From the listing below, reproduce exactly the lines starting with the one with "The image size is (1052, 403)." and going on through the one with "Open the トピック tab", both ends kept. No picture is copied.

- **Supplied data**

((

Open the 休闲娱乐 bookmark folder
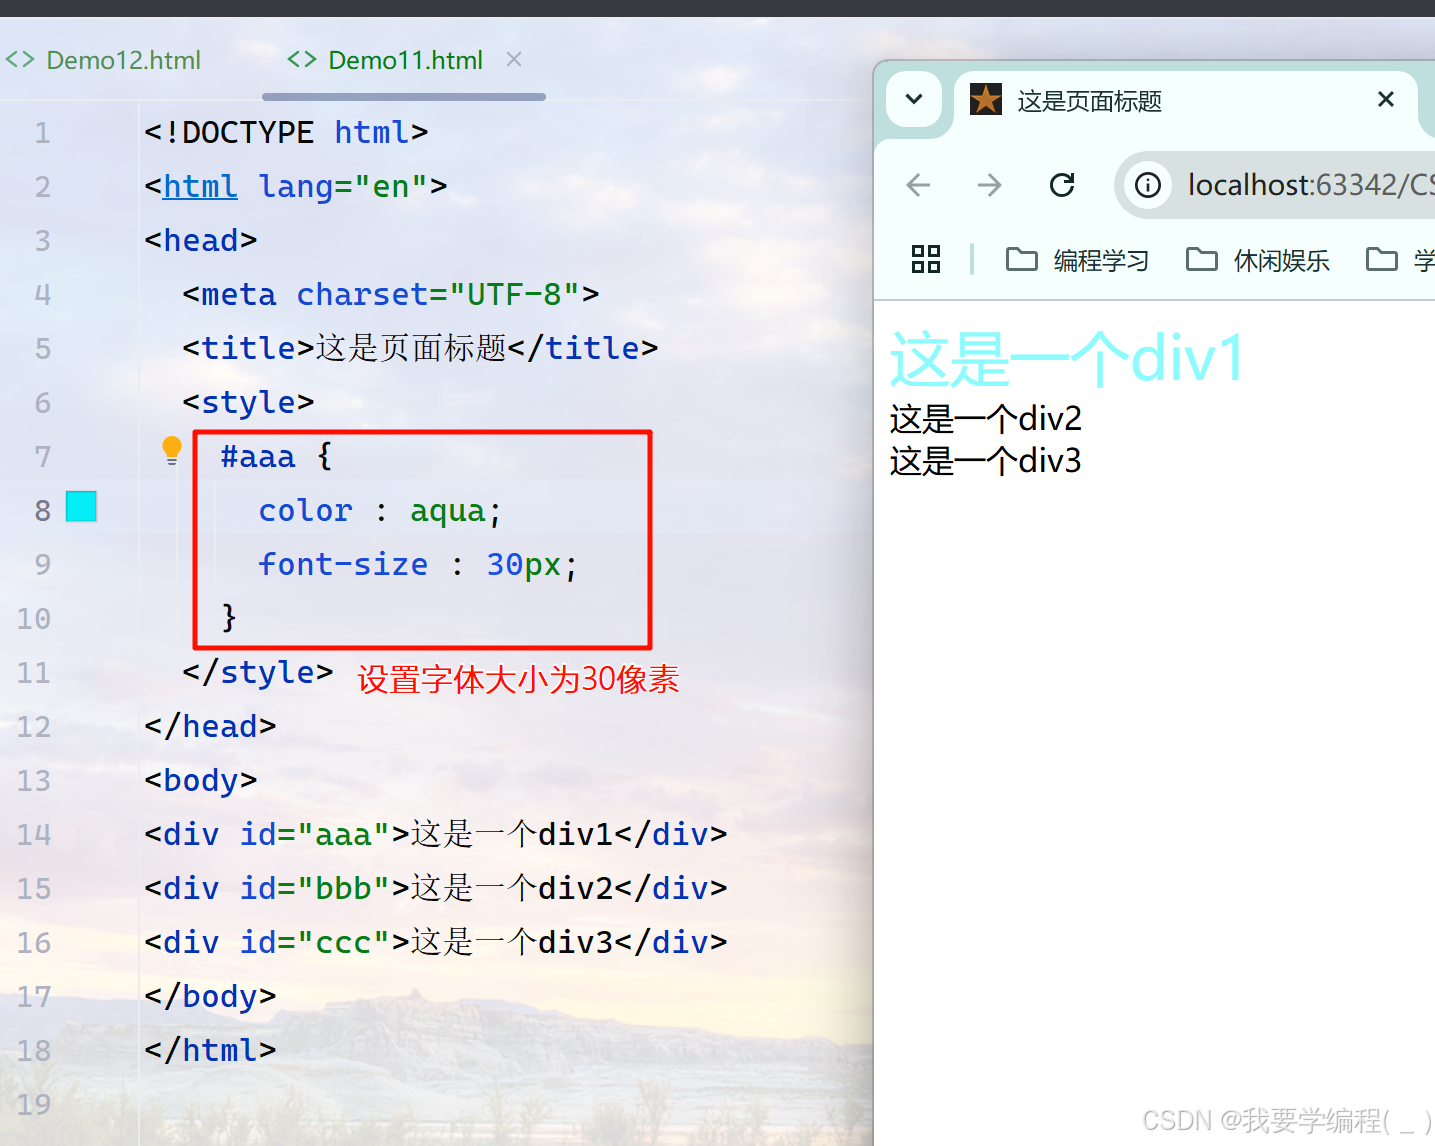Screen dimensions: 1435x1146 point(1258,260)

))
((

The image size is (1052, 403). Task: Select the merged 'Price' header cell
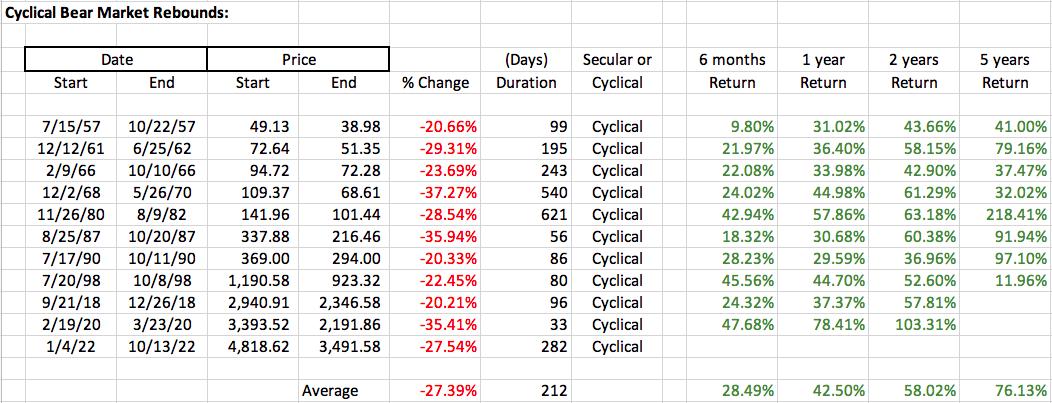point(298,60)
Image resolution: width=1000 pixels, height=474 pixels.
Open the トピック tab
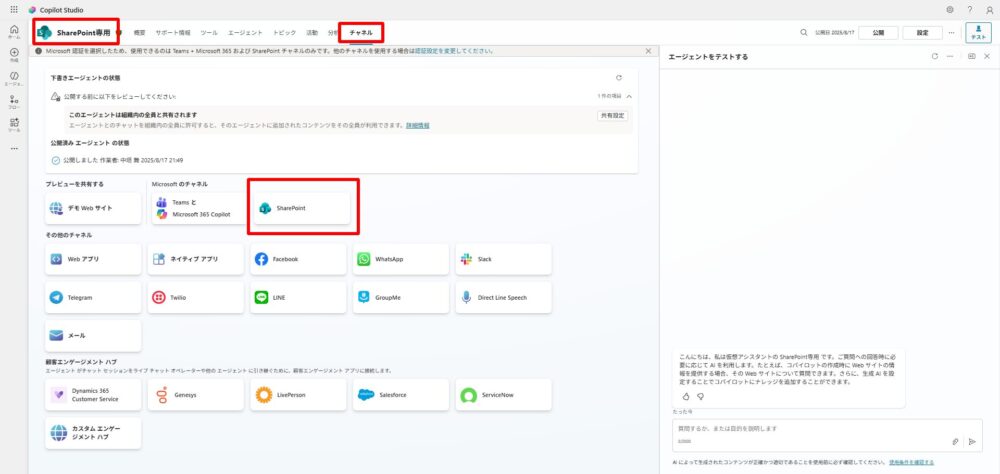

))
((

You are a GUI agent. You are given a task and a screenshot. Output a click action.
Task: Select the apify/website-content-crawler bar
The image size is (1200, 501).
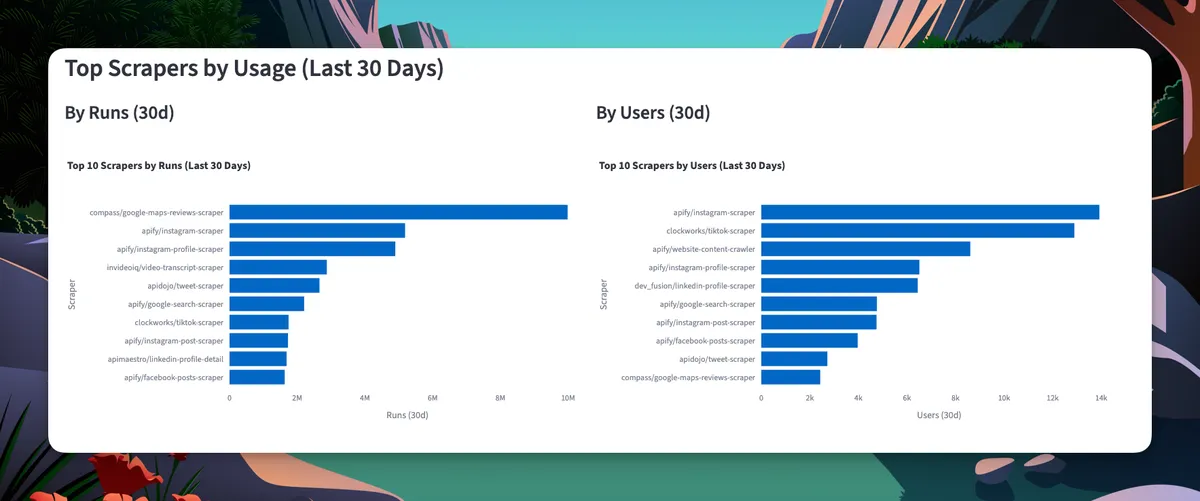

))

- **Solution to the problem**
The image size is (1052, 403). Task: Select the merged 'Price' header cell
point(298,60)
Image resolution: width=1000 pixels, height=474 pixels.
Open the トピック tab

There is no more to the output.